2/24/10

What is the Kabbalah?

Mystical ideas were a part of Jewish belief from its earliest times. In the Middle Ages the doctrines of Jewish mysticism came to full flower. Some historians think that the bleak historical circumstances of the riots, expulsions, and persecutions of the twelfth through the sixteenth centuries forced many Jewish thinkers to retreat into the complicated and esoteric realms of mystical contemplation.

To understand this important side of medieval Jewish thought, we need first to set out a general definition of mysticism. Rufus Jones, an interpreter of mysticism, defines it as follows: "Mysticism expresses the type of religion which puts the emphasis on immediate awareness of relation with God, on direct and intimate consciousness of the Divine Presence. It is religion in its most acute, intense and living stage."

This definition focuses on the experience of God and the extreme feeling of the participant. According to this view, the mystical "moment" is far from a routine and quiet contemplation. It is an alive and vibrant dimension of religious life.

Gershom Scholem, a leading authority on the subject of Jewish mysticism, emphasized another side to the world of religious mysticism--the role of tradition in mysticism. Scholem demonstrated how firmly mysticism was grounded in a specific and complex belief system. He divided the religious experience of humankind into two stages.

In the first stage, God surrounds man in nature. No gap is felt between man and God; therefore there is no room for mystical experience and, indeed, no need for it.

In the second stage, humanity is separated from God. Only God's voice through revelation can link persons to the Divine.

The myths of religion give concrete form to expressions of the main ideas of religion: creation, revelation, and redemption. Mysticism within a religion, then, can make use of these ideas developed in history and give them, according to Scholem, new and different meanings reflecting the characteristic feature of mystical experience, the direct contact between the individual and God.

Mysticism in the second stage becomes inexorably linked with the traditions of a religious system. Jewish mysticism at this stage of development is called kabbalah (tradition). It combines elements of teachings available to all who wish to learn them and a host of secret doctrines accessible to only a few elite initiates.

Mysticism has developed in every generation of Jewish history, from Rabbi Aqiba in the first century to the present. Some concerns are common to all eras of Jewish mysticism. Two such issues are the desire to know the attributes of God and the search for the symbolic meanings of the Torah. Mystics have suggested alternative readings to the stories of the Torah. A mystic who reads the story of the exodus from Egypt might interpret it to be a narrative of a different sort of journey: the release from one's inner Egypt, the bondage of the human situation. In addition, Jewish mysticism has often dealt with eschatological ideas (those concerned with the final events of mankind or of the world) and cosmogonic notions (those concerned with the creation or origin of the world).

In the Middle Ages Jewish mysticism burst forth in defiance of the pressures of the times. True, the Jews remained concerned with talmudic precepts and ritual, but they turned also to mystical and messianic teachings in search of a way to understand the implications of their particular historical conditions.

The Jews of the Rhineland, for example, sent a query to one of the leading rabbis of the day regarding two seemingly unrelated issues. First, they inquired about the proper way to slaughter an animal so that the meat would be kosher (fit to eat according to dietary laws). Second, they wanted to know when the Messiah would come to redeem the Jewish people.

______

- Required actions:
1 – Name every main idea of religion that, according to the passage on the Kabbalah, the myths of religion give concrete form to.
2 – Answer these from the passage on the Kabbalah:
(a) What does the word "kabbalah" mean?
(b) Into how many stages did Gershom Scholem divide the religious experience of humankind?
(c) In which century does the passage place Rabbi Aqiba?
3 – Pick up the passage on the Kabbalah after its final sentence and keep writing it.

- Source data:

______

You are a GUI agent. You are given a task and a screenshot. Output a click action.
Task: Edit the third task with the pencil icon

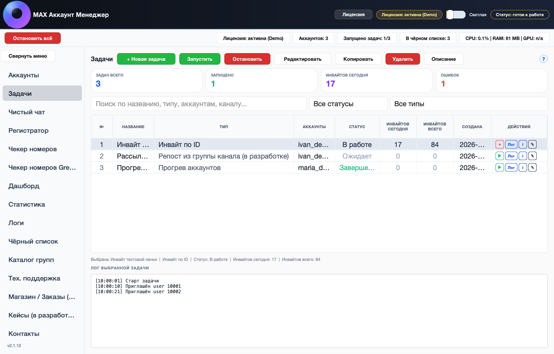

______

- In response:
1 – Creation, revelation, and redemption.

2 –
(a) Tradition.
(b) Two.
(c) The first century.

3 –
Mysticism flourished in both cultural spheres of Judaism: in the Ashkenazic (central European) and the Sephardic (Spanish and North African) worlds. In early times the main focus of mystical tradition was on the doctrines concerning the creation of the world by God.

The expulsion of the Jews from Spain in 1492 had a great impact on the Jewish community. After this event the emphasis of Jewish mysticism shifted to issues relating to the redemption of the people, not the creation of the universe.

The kabbalah of Isaac Luria (also called the Ari) had a great effect on Jews of this time. Luria taught that Jews themselves could bring about the redemption of the nation and the world. Further, through the observance of the mizvot (commandments), Jews could alter the course of history. His doctrines attributed a universal significance to rabbinic Judaism. To express these doctrines Lurianic kabbalah developed a symbolic language. It taught that to bring redemption to the world, Jews had to rescue the sparks of light by fulfilling God's will to change the flow of primal light.

The development of kabbalah took a significant turn at the juncture of the sixteenth century when mystical thought became linked with messianic yearnings. This connection changed the character of Jewish mysticism by transforming the kabbalah from a strictly doctrinal system to a more salvific worldview.

In the seventeenth century, mysticism was carried forward to its ultimate logical conclusion by Shabbetai Zevi, the false messiah. In later historical periods, Zionism and Reform Judaism developed further the doctrines of utopian messianism.

Let us now examine more specifically some doctrines of the kabbalah. The Zohar was the original classic work of Jewish mysticism. It was written in the thirteenth century by Moses deLeon (though he did not sign his name to the work). He wrote the Zohar in the style of earlier works of rabbinic Judaism, such as the Midrash and the Talmud. It is a long and complex work, difficult to decipher in many instances.

The Zohar teaches that there are ten sefirot (spheres or emanations of divine powers) of God: supreme crown, wisdom, intelligence, mercy, power or judgment, compassion, lasting endurance, majesty, foundation, and kingship. Often these are drawn as a tree or as a man.

The Zohar calls God the En Sof (the Infinite). According to the kabbalists there are ten fundamental attributes of God, that is, ten stages through which God, the Divine Life, pulsates back and forth. Every stage has its own symbolic name. The sum total of these teachings comprises a highly complex system in which almost every biblical word corresponds to one of the sefirot. In this view of things some say that the Torah is one long name of God. It cannot be understood according to ordinary methods; it can only be interpreted.

The mystical treatise of the Zohar is the first Jewish book that identifies the four methods of interpreting the Scripture: the literal, homiletic, allegorical, and mystical. Only the last method really matters to the author of the Zohar.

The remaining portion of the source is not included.